### ABOUT THIS EXERCISE:
Go through the material and copy each line in which the word "will" shows up.
DATASET CONTENT: Begin
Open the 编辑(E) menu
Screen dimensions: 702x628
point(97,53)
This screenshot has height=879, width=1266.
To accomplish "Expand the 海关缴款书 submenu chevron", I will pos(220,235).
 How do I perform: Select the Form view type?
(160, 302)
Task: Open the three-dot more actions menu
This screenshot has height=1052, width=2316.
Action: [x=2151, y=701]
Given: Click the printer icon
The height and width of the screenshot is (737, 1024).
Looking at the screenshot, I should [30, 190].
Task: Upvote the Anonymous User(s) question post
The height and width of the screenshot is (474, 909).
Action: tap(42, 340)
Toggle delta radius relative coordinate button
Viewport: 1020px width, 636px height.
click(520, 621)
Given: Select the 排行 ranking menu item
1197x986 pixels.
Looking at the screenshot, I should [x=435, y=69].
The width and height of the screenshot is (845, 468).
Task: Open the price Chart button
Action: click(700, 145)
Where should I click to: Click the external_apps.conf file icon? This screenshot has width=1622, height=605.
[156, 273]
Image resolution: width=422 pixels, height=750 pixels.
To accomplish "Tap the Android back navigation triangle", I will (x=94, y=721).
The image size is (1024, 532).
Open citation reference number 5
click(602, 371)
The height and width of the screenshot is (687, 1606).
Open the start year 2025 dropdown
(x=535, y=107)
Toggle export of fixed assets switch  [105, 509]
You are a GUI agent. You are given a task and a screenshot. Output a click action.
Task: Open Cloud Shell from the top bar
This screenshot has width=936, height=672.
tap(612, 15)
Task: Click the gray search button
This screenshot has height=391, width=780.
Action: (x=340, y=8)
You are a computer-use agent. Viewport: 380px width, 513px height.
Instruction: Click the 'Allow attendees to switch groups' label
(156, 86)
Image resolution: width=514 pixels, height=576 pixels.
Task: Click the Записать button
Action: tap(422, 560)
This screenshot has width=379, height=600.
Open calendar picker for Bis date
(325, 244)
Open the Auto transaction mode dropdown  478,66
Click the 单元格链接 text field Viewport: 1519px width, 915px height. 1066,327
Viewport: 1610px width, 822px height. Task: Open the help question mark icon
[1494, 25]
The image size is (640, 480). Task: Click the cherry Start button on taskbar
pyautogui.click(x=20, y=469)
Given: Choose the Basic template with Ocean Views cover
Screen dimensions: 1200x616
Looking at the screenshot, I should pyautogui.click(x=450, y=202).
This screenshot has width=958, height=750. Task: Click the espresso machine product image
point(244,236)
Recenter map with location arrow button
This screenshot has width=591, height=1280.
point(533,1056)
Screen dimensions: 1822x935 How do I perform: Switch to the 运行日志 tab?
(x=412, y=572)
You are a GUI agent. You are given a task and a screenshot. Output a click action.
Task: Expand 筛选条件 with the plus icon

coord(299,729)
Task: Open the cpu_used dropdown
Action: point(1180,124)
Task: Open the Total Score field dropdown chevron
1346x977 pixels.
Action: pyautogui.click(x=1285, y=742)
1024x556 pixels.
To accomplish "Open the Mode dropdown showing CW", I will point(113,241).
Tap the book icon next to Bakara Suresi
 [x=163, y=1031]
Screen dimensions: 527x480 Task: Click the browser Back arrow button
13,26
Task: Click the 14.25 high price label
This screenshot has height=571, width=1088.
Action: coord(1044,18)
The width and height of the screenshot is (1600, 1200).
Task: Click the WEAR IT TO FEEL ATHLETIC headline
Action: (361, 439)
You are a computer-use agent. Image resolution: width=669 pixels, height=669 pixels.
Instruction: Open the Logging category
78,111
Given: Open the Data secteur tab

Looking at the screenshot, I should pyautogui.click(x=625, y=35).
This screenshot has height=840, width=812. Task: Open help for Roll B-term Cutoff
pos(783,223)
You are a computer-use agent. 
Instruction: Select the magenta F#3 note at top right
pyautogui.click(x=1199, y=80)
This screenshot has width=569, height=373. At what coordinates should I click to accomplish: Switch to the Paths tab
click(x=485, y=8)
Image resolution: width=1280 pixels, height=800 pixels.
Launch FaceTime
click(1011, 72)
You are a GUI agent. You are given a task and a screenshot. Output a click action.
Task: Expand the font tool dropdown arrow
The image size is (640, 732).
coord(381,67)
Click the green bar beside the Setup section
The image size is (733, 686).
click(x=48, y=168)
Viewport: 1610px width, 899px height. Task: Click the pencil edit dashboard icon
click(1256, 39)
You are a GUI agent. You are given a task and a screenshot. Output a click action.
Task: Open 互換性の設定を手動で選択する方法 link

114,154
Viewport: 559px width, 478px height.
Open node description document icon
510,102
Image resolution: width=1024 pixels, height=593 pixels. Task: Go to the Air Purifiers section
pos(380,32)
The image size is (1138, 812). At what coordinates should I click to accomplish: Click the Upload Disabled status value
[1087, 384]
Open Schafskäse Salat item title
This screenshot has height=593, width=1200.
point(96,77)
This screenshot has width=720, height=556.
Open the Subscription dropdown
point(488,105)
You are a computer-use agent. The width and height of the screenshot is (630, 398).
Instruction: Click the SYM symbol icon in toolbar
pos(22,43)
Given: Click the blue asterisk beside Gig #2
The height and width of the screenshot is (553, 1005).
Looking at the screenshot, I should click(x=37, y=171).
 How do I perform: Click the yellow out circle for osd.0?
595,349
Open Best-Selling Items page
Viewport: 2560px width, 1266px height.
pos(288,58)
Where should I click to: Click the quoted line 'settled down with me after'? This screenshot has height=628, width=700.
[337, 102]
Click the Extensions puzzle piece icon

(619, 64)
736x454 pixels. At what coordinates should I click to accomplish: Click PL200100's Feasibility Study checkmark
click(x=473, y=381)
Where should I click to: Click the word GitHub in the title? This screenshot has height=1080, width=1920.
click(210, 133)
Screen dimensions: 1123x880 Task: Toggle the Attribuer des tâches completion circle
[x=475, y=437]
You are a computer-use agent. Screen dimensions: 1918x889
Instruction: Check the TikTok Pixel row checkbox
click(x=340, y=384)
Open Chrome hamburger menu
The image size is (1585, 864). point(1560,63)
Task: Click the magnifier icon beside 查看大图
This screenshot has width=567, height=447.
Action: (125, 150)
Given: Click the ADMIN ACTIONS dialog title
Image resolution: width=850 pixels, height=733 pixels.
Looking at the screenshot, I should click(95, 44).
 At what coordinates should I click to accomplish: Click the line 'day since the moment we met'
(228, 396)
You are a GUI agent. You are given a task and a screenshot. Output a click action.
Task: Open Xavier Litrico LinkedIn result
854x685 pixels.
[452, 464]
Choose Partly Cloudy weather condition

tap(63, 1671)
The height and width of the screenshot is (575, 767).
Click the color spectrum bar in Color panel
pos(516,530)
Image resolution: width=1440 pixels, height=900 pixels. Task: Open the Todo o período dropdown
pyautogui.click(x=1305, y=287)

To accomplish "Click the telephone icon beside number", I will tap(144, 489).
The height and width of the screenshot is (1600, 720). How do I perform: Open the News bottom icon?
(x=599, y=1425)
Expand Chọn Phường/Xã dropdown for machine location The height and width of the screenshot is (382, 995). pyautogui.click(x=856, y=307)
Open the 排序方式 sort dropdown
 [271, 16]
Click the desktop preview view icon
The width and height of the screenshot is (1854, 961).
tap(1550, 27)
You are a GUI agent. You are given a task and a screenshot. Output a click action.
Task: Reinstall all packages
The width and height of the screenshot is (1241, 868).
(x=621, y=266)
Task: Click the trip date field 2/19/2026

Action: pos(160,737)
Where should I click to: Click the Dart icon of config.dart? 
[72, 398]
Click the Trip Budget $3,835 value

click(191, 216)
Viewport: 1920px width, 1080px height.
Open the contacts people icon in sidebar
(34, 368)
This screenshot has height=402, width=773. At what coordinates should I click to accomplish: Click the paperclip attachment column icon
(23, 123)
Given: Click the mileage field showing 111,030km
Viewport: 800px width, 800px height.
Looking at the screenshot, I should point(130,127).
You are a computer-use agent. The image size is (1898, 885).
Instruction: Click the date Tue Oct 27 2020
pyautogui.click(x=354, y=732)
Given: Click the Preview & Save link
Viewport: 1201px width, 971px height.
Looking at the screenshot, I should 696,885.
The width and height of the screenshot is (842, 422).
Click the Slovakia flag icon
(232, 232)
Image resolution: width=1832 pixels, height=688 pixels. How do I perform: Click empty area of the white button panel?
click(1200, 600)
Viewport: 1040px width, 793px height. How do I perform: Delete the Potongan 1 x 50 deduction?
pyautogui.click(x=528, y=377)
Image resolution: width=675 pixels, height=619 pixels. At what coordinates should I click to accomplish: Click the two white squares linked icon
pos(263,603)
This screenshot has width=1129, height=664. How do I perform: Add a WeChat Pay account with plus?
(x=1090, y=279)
DATASET CONTENT: End
### EXPECTED ANSWER:
To accomplish "Expand the 海关缴款书 submenu chevron", I will pos(220,235).
To accomplish "Tap the Android back navigation triangle", I will (x=94, y=721).
To accomplish "Open the Mode dropdown showing CW", I will point(113,241).
To accomplish "Click the telephone icon beside number", I will tap(144, 489).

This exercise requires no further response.